Job |
Copy the listing again from the line with "This screenshot has height=352, width=607." through the end of the listing, requests included, offsetting every coordinate in the answers by adding 125. Leave the pictures out of your answer.

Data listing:
▬▬▬

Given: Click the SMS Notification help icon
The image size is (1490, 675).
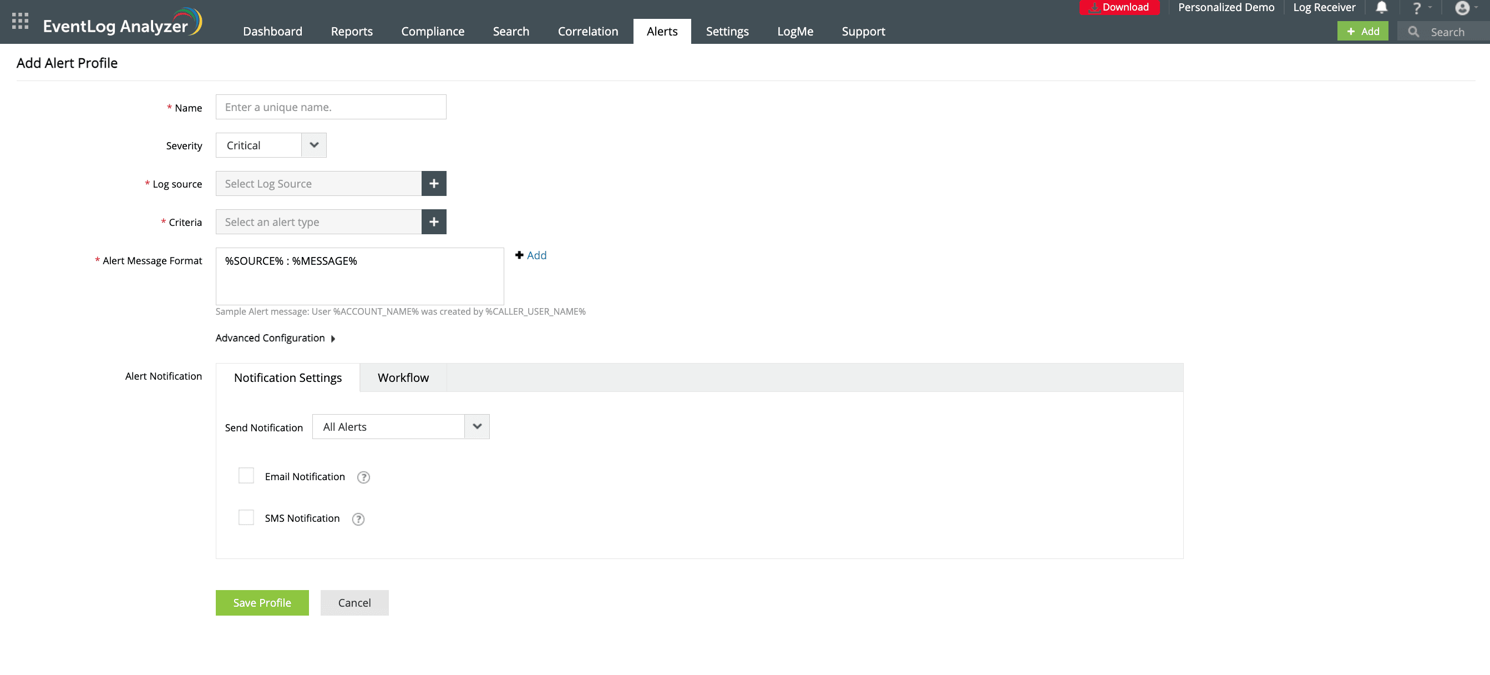Looking at the screenshot, I should coord(358,519).
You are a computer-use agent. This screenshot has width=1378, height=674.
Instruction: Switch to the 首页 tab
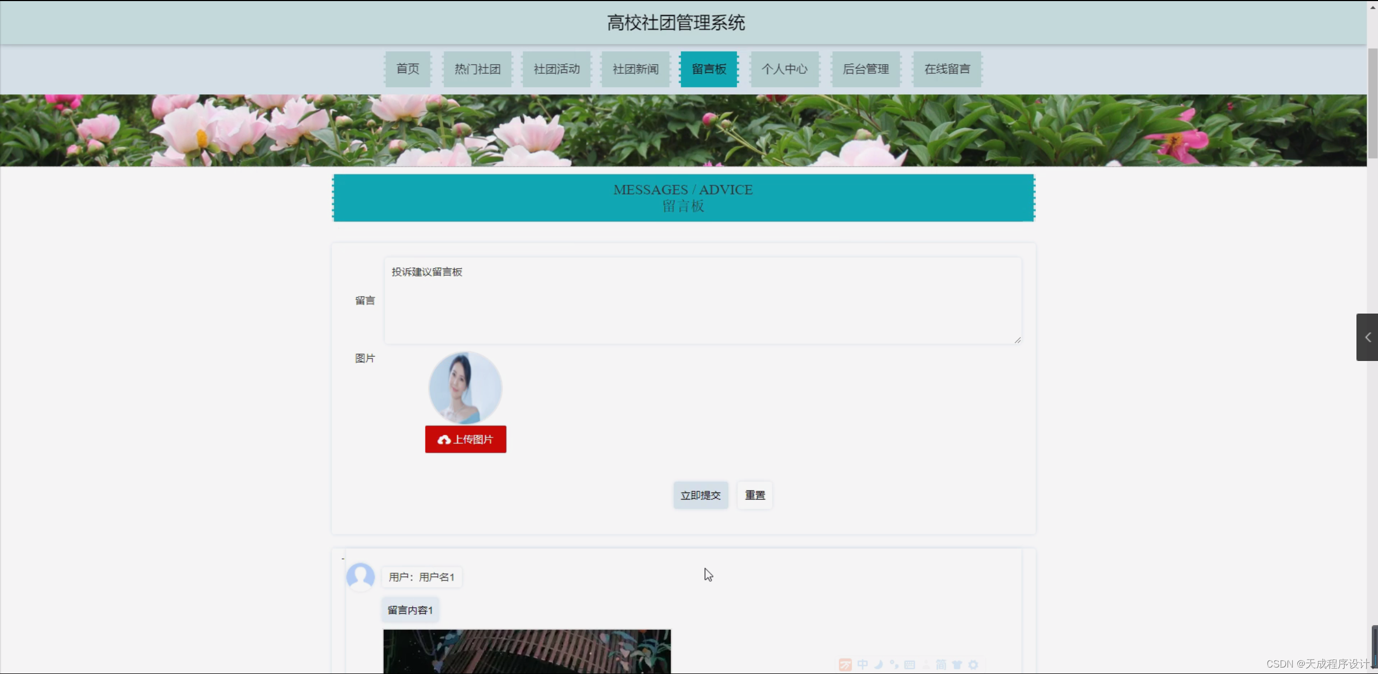[407, 69]
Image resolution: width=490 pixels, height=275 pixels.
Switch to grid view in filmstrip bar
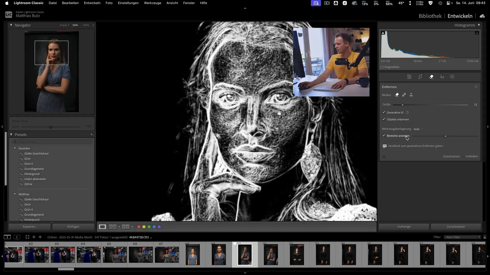[x=27, y=237]

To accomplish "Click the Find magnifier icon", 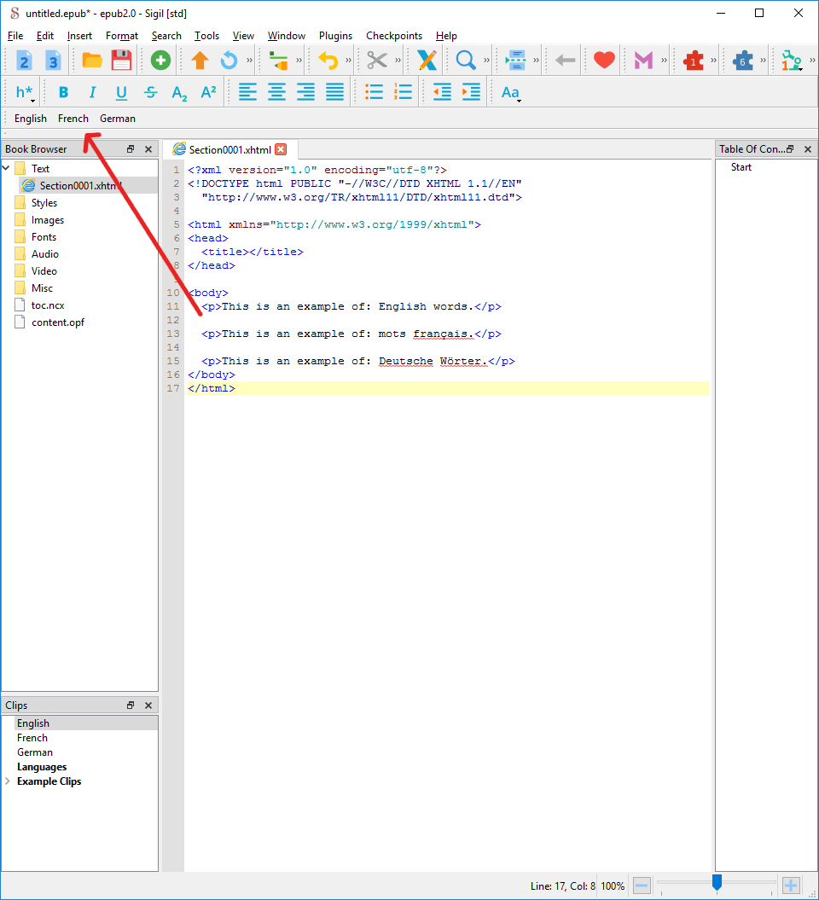I will [x=466, y=61].
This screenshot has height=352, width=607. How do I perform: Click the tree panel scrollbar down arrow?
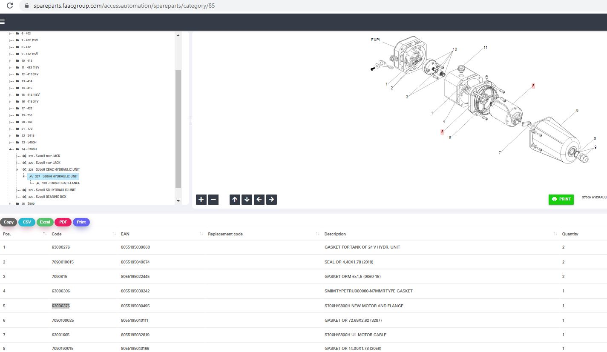coord(178,201)
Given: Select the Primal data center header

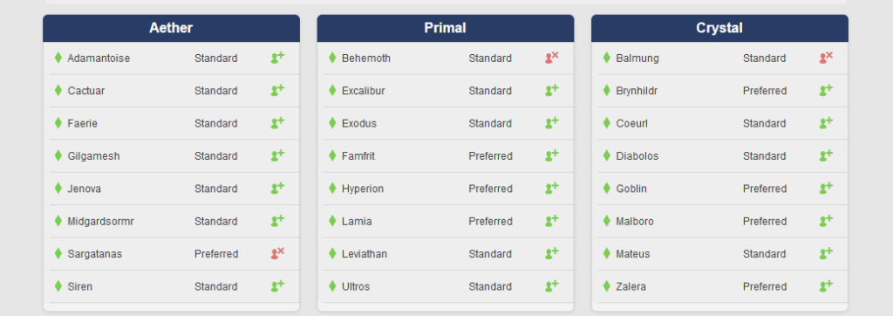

▬▬▬

Task output |
This screenshot has height=352, width=607. How do I perform: Click the tree panel scrollbar down arrow?
coord(303,326)
Given: Select the Primal data center header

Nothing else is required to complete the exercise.